What makes it taste so great? The dense bread has precisely the right amount of sponginess and a hint of caramel, thanks to the golden syrup. Best served hot, it’s even better with a little butter. It was truly beautiful to taste—fresh and warm like it had just come out of an oven, but incredibly moist and slightly sweet, almost like the consistency of a cake.

Our visit with Hulda Brynjólfsdóttir at UppSpuni Mini Mill was fantastic! She walked us through their wool processing, from the raw wool, to cleaning and preparing the first thread, and then joining two or three threads to create soft warm wool yarn. Then we visited and shopped in her beautiful yarn boutique.

Our workshop with Guðrún Bjarnadóttir at Hespa had us involved in hands on dyeing of wool with the natural flora and fauna of Iceland. Guðrún was so kind to welcome us to her lovely studio and to share with us her story of naturally dyed Icelandic yarn. 

“I only have to walk outside of my house to get most of my coloring plants and meet the sheep from the next farm.
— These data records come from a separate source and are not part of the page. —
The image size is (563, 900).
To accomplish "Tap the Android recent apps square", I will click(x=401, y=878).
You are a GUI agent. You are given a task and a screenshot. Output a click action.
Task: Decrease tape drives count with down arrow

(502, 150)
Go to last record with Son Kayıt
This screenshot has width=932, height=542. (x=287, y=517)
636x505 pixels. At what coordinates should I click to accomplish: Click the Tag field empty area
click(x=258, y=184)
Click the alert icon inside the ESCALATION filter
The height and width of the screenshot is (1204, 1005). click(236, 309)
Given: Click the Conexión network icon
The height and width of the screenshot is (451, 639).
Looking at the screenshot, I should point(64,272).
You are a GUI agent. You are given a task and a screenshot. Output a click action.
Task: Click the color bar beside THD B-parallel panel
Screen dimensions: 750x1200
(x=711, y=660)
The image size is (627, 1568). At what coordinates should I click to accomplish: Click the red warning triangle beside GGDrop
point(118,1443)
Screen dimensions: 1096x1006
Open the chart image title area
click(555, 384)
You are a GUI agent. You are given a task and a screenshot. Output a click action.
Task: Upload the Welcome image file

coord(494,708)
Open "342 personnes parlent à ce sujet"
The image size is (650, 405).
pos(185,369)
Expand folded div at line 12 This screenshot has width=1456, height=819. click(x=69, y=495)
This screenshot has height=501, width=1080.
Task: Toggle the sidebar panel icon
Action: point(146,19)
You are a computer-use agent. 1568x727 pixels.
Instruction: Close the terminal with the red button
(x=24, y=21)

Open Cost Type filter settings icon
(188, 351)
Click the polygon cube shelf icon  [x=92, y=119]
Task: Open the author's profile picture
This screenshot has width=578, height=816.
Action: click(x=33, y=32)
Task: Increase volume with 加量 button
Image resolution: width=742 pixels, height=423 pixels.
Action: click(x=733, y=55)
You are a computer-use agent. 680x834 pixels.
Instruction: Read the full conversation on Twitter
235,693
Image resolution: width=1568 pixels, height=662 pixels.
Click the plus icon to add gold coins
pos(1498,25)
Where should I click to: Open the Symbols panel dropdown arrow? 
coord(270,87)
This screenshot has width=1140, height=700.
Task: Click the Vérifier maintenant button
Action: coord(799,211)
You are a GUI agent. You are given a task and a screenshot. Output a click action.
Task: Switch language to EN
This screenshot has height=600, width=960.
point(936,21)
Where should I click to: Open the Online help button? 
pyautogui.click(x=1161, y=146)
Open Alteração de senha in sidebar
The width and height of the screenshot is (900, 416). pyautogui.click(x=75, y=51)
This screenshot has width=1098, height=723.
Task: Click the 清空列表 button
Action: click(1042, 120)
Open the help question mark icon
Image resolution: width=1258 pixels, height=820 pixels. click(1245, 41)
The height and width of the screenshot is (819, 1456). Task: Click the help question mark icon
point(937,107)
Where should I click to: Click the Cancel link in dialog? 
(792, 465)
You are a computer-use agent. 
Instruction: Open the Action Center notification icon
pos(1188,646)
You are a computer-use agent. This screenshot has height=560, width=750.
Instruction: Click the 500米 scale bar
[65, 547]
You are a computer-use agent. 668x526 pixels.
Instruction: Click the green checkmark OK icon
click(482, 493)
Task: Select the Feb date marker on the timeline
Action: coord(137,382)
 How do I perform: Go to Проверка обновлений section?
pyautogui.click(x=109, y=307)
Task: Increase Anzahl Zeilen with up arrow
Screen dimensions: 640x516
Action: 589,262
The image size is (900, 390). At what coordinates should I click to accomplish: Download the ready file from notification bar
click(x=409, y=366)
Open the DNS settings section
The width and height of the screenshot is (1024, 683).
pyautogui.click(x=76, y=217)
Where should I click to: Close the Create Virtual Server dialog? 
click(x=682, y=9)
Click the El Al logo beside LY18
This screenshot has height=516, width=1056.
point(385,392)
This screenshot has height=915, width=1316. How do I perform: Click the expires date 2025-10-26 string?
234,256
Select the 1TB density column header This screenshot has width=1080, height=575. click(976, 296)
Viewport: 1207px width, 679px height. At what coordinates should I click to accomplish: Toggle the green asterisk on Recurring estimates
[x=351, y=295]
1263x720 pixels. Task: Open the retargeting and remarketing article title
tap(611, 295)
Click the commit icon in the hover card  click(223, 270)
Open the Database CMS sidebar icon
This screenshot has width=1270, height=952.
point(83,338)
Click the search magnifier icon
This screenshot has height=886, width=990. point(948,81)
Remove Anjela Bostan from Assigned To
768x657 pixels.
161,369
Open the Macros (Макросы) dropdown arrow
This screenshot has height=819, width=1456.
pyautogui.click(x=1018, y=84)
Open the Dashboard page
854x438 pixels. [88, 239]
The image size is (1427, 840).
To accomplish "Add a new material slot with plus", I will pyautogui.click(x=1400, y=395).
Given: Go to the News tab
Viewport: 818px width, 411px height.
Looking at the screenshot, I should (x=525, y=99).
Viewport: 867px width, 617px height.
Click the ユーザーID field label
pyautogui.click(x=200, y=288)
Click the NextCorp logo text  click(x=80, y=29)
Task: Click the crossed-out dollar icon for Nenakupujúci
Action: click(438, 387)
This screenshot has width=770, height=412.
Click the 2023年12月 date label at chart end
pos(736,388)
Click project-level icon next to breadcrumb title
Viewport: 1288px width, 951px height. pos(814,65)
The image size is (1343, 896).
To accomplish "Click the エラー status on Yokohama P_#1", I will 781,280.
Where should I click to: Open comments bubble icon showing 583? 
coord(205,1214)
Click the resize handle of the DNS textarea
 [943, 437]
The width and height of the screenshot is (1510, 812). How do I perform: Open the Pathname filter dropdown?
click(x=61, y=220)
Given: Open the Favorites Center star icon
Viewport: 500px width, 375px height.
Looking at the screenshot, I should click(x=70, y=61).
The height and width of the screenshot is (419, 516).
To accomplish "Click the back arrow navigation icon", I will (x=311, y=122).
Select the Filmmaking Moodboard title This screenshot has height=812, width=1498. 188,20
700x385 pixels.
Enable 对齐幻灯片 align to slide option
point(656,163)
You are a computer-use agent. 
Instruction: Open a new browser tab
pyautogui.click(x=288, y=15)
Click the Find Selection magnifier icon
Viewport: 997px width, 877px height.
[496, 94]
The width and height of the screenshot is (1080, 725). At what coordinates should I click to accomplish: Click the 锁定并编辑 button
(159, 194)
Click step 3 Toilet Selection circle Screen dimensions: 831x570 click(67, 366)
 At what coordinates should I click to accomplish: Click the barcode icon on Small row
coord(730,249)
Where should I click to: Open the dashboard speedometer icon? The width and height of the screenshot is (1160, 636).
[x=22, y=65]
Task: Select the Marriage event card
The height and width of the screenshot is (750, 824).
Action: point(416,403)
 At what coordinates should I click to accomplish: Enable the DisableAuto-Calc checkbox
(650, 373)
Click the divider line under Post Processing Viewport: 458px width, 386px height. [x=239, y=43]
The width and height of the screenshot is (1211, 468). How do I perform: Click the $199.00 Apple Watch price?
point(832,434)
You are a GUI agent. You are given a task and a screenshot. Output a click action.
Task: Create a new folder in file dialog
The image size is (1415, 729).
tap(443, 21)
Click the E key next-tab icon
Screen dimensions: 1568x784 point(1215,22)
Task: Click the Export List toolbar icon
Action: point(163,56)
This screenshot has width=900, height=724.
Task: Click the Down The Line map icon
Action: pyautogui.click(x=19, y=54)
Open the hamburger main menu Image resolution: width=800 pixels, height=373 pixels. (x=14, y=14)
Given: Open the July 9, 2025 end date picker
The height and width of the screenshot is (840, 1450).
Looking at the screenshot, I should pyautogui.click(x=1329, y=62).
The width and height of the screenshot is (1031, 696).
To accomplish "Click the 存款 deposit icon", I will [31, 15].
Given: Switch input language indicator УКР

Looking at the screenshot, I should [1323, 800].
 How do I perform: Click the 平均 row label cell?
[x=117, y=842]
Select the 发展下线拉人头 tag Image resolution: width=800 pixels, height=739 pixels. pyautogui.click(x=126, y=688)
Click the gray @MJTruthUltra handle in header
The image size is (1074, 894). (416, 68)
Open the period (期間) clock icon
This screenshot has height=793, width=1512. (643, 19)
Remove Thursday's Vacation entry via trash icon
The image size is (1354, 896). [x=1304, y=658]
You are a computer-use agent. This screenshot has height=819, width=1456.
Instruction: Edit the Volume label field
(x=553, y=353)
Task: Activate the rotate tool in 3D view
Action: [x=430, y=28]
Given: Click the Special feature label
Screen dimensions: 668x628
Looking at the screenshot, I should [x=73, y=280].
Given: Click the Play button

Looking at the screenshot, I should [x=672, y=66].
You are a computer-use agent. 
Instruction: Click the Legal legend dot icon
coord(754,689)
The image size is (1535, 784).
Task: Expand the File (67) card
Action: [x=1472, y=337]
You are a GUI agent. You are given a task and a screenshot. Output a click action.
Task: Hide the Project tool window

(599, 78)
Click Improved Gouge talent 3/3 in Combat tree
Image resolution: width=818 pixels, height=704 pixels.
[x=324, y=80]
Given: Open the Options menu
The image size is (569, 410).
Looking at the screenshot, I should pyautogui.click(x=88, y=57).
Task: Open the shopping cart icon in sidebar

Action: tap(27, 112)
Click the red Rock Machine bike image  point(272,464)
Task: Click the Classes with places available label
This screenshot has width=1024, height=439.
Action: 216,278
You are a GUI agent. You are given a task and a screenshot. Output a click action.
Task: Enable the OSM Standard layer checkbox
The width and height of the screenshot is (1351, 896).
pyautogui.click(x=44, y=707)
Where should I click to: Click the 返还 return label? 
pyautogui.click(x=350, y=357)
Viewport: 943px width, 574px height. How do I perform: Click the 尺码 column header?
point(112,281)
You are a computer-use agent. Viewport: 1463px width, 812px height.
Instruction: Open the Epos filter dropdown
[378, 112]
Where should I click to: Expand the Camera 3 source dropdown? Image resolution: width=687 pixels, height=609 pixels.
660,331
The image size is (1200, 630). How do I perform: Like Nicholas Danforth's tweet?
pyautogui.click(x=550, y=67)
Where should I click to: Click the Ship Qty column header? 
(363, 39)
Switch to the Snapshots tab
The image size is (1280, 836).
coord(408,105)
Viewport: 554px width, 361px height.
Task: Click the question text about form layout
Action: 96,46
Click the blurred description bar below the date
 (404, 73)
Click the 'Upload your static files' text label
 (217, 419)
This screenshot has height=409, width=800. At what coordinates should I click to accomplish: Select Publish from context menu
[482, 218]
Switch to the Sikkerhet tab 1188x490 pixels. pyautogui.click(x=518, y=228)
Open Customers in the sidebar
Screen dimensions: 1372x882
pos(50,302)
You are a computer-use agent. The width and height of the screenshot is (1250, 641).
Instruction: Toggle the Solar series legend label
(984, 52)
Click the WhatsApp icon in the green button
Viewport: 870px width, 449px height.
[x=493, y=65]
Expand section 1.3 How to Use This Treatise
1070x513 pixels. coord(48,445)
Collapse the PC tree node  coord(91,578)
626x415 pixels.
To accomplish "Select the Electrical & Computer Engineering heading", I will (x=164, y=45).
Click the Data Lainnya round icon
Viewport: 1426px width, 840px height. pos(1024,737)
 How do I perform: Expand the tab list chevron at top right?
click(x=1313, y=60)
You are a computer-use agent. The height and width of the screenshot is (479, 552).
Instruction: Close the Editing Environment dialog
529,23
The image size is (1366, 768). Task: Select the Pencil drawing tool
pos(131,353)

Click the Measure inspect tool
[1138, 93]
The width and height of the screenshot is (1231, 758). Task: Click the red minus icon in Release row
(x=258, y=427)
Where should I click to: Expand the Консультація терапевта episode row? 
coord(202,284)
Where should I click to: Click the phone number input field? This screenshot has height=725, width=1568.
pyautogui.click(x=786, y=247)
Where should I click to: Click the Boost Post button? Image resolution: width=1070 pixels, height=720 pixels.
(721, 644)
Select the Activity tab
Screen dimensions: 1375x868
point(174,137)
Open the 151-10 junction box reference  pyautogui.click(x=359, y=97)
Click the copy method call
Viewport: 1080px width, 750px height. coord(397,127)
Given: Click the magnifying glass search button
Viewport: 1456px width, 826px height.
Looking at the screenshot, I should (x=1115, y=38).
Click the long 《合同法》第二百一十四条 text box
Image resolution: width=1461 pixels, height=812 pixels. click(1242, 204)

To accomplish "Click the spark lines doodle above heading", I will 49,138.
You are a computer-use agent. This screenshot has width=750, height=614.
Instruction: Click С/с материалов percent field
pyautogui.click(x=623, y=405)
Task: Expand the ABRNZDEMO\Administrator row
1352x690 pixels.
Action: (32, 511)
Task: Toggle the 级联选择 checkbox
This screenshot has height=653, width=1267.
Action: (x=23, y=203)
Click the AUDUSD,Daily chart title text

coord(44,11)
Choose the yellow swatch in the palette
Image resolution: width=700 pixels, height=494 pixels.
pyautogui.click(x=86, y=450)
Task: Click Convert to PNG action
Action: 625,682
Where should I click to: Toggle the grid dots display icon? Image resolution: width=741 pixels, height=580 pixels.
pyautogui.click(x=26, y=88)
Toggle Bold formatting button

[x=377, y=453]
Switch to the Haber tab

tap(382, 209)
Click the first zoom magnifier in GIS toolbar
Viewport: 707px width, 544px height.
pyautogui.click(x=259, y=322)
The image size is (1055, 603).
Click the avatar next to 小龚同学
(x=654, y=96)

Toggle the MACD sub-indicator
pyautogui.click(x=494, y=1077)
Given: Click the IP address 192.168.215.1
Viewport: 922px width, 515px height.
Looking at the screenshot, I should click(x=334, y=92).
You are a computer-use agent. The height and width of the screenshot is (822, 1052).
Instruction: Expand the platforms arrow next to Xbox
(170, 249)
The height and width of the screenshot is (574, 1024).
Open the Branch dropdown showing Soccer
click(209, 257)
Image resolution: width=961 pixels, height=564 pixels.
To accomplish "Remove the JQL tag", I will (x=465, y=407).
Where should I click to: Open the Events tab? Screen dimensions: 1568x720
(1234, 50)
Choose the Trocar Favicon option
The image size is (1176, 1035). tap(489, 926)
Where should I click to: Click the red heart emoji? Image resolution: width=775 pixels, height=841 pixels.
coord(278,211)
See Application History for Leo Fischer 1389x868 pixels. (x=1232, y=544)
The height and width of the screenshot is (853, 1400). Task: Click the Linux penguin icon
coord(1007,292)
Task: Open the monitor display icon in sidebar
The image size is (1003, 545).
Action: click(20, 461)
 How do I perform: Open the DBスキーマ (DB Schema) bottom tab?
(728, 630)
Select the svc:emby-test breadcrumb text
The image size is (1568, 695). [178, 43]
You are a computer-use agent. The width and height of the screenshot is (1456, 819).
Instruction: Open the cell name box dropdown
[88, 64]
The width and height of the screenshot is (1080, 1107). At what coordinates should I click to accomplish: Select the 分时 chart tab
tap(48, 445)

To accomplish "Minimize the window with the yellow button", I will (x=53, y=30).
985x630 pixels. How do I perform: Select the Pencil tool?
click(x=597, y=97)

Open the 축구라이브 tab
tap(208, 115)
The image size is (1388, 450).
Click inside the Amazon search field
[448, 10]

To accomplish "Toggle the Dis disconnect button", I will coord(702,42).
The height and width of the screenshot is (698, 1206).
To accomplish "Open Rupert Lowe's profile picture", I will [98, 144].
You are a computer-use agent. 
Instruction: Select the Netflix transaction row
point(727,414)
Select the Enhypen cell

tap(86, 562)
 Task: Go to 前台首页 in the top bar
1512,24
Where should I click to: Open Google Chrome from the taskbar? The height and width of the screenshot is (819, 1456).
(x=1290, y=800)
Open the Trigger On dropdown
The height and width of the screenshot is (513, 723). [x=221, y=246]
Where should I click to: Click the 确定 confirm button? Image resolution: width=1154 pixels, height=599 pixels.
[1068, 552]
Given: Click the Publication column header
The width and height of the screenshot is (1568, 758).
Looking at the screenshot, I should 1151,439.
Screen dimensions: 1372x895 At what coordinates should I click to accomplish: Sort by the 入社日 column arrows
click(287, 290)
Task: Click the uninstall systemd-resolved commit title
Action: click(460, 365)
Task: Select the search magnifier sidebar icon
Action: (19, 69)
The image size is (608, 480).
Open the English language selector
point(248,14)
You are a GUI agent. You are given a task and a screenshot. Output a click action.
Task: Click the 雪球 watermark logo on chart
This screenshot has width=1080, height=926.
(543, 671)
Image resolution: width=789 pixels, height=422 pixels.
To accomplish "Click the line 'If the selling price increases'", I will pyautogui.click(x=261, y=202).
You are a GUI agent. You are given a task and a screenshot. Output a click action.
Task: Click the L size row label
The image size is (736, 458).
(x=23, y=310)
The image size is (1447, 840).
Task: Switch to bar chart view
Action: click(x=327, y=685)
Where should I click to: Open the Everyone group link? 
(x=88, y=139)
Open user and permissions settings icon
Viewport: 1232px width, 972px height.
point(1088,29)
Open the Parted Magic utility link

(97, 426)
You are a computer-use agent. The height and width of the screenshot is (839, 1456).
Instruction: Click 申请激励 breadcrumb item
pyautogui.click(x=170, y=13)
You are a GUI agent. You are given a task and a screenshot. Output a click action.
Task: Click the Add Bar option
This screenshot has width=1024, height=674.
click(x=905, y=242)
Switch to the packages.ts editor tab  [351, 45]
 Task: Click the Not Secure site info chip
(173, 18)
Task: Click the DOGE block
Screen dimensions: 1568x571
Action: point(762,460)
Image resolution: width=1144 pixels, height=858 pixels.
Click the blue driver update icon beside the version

Some plants I have to go further to collect like the lichens and Cow parsley (Anthriscus sylvestris). Coloring with plants is seasonal. In Iceland we have a short summer, 3-4 months, and I have to collect plants in autumn so I can color in the winter. We can not get blue and good red from our nature so we have for centuries imported indigo and Madder root for those colors so that is according to our tradition. I color with the same process as people did in the old days but I have electricity and better dyepots (Stainless steel) and I also use household cleaning ammonium instead of old cow urine as people did in the old days. Same methods, same chemistry but easier and cleaner process.” (pulled from Fillory Yarn interview)

Stopping for an Icelandic Hotdog – Pylsu
Kerid crater

Kerid crater lake is a 3,000 year old volcanic crater lake, which is relatively shallow, about 10-14 meters deep. The water is a unique and strikingly vivid aquamarine shade of blue surrounded by rare red volcanic rock. We took a quick and easy hike around and enjoyed the spectacular view!

Evening presentation of réttir – sheep round up

One evening we had share with us his unedited video clips of the annual réttir—the nationwide roundup where people on foot, ATVs or Icelandic horses retrieve their sheep from the mountains and valleys, aided by trusty sheepdogs. The grueling endeavor sometimes requires days in the saddle!